Mansaray pulls inspiration from sci-fi, war and engineering to create large and imposing artworks detailed with fragments of information about each and every part of his fictional war machines. ‘Mansaray’s Afro-futurism seems like a projection of reality’s horrors onto another dimension of time and place. Reality is projected forwards, to a futuristic world. Not only is technology, the glory of the West’s ideas of progress and enlightenment, presented through its terrifying facet but it is also devoid of its rational and logical characteristic, on which it prides itself.’
Similar to Mansaray, Fabrice Monteiro bases his art on a different type of violence. Environmental destruction is the focus of Monteiro’s photographic artworks, bringing to light the effect of humanity’s negligence towards the earth’s wellbeing. Monteiro’s Prophecy, photographed in real life locations around Senegal affected by pollution, throws us into frightening arrangements where mystical figures walk among a ruined earth: ‘The ghostly figures are imbued with the theme of animism, accentuating each photo’s surreal composition of a jinn (an ancient supernatural genie) experiencing the ravages of modern man’s pollution.’

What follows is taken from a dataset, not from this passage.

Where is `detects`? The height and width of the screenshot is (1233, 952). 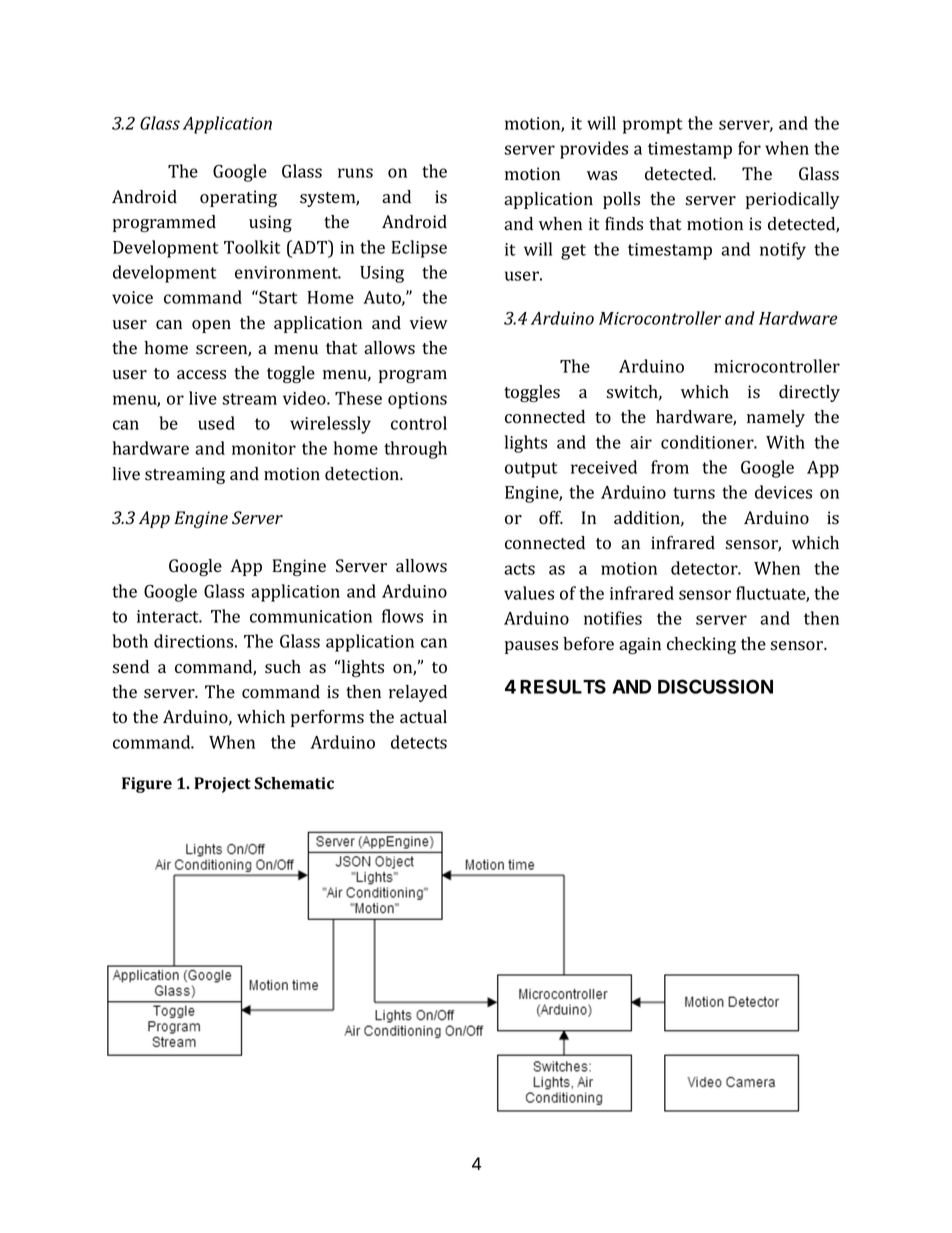 detects is located at coordinates (419, 742).
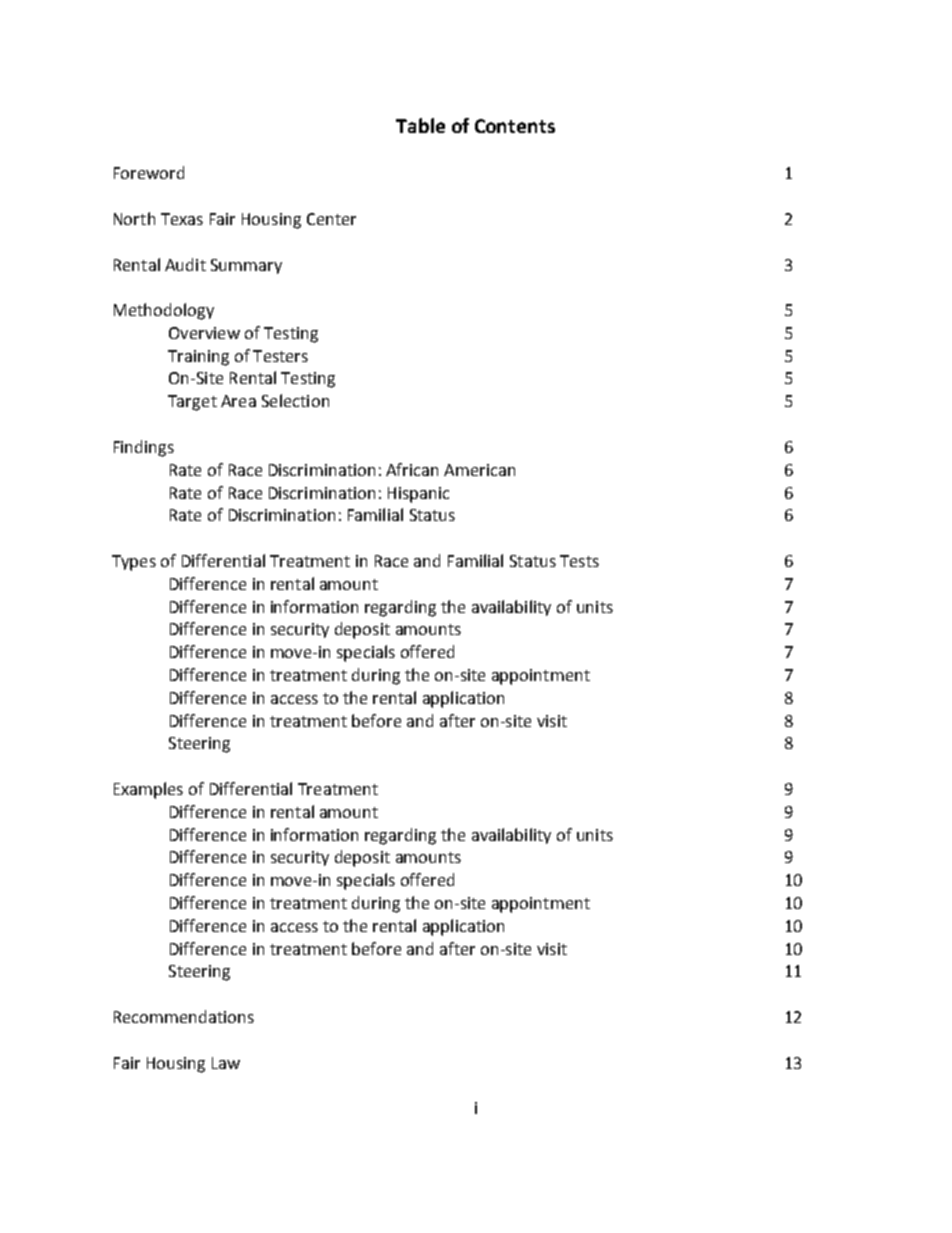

As Kodwo Eshun remarks, ‘Africa increasingly exists as the object of futurist projection’ and as a ‘zone for the absolute dystopia’. Instead of submitting to the doomsday predictions and depictions of pessimistic futures often favoured by Western NGOs, Monteiro uses local beliefs and ‘spirits to deliver a message’ that envisions a future where environmental destruction is no longer a single inescapable narrative.
References
Nnedi Okorafor. 2019. Afrofuturism defined. nnedi.blogspot.com/2019/10/africanfuturism-defined.html
Kikk Festival. 2019. Emo De Medeiros. Online festival program. www.kikk.be/2019/en/program/kikk-in-town-1/emo-de-medeiros
Now Look Here. 2020. Emo De Medeiros. Online exhibition catalogue. www.now-look-here.com/Participants/Emo-de-Medeiros
Kodwo Eshun. 2003. Further Considerations on Afrofuturism. The New Centennial Review, 3:2, 287-302.